◆ 本文:
【オーシャン・カレント】農業・農村の多面的機能

農林水産省パンフレットより。https://www.maff.go.jp/j/nousin/noukan/nougyo_kinou/pdf/adult_zentai.pdf

農業・農村は、食料の供給だけではない様々な重要な役割を果たしています。
 例えば、水田には雨水を一時的に貯留することで洪水や土砂崩れを防ぐ機能があります。全国の水田に貯留できる水の量は約50億立米(東京ドームの約4千杯)とも言われています。
 さらに、河川の流量安定と地下水の涵養、生物多様性の維持、農村景観の保全、伝統文化の継承、体験学習や教育の場の提供など、様々な役割を果たしているのです。

これらの機能は基本的に貨幣換算できるものではなく、お金で買うこともできないものですが、2001年の日本学術会議の答申によると、洪水防止機能が3兆5千億円、河川流況安定機能が1超5千億円、土砂崩壊防止機能が約5千円、保健休養・やすらぎ機能が2兆4千億円等と試算されています。

◆ 提供資料:
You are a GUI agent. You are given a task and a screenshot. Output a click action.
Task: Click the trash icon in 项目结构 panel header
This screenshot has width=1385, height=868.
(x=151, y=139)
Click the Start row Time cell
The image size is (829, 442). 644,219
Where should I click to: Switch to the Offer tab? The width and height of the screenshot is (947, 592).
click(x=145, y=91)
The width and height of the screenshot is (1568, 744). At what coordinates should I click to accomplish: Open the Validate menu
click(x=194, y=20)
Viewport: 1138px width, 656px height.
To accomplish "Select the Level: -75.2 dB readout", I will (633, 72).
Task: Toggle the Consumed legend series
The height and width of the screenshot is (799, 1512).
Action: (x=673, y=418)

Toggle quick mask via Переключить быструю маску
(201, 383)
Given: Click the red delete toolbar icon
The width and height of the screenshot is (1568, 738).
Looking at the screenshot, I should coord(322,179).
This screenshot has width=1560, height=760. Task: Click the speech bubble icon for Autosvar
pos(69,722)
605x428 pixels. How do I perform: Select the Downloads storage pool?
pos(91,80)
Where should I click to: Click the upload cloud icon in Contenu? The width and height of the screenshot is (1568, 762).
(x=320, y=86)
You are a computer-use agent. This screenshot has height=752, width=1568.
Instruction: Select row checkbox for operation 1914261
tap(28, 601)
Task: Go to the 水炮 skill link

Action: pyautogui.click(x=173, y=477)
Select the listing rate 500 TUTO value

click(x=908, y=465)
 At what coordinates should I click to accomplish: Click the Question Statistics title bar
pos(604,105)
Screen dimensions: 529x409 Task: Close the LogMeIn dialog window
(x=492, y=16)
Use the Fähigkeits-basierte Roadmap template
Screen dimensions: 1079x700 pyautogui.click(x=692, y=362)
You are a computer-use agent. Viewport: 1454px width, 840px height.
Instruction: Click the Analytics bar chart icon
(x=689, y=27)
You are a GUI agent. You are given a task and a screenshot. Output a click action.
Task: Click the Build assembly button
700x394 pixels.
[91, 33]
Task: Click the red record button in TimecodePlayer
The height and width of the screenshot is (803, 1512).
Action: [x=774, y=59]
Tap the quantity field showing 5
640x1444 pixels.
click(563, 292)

◆ 問題 1:
農業・農村の多面的機能についての本文では、全国の水田に貯留できる水の量はどれくらいとされていますか。
◆ 問題 2:
農業・農村の多面的機能についての本文を、最後の文の後から書き継いでください。

◆ 解答 1:
約50億立米(東京ドームの約4千杯)とされています。

◆ 解答 2:
これら機能がもたらす恩恵は、都市住民を含めて広く国民全体に及んでいます。そして、これらの機能が維持・保全されているのは、言うまでもなく、先祖からの農地を守り、あるいは新規就農して、経済的にはペイしない山間部の棚田等を含めて耕し続けて来られた生産者の方々の営みによるものです。
 食料の安全保障に危機感が高まっているなか、特に私のような都市部に暮らす非農業生産者は、改めて生産者の方々に対する畏敬の念を強くする必要があると思います。

[参考]
 農林水産省HP「農業・農村の有する多面的機能」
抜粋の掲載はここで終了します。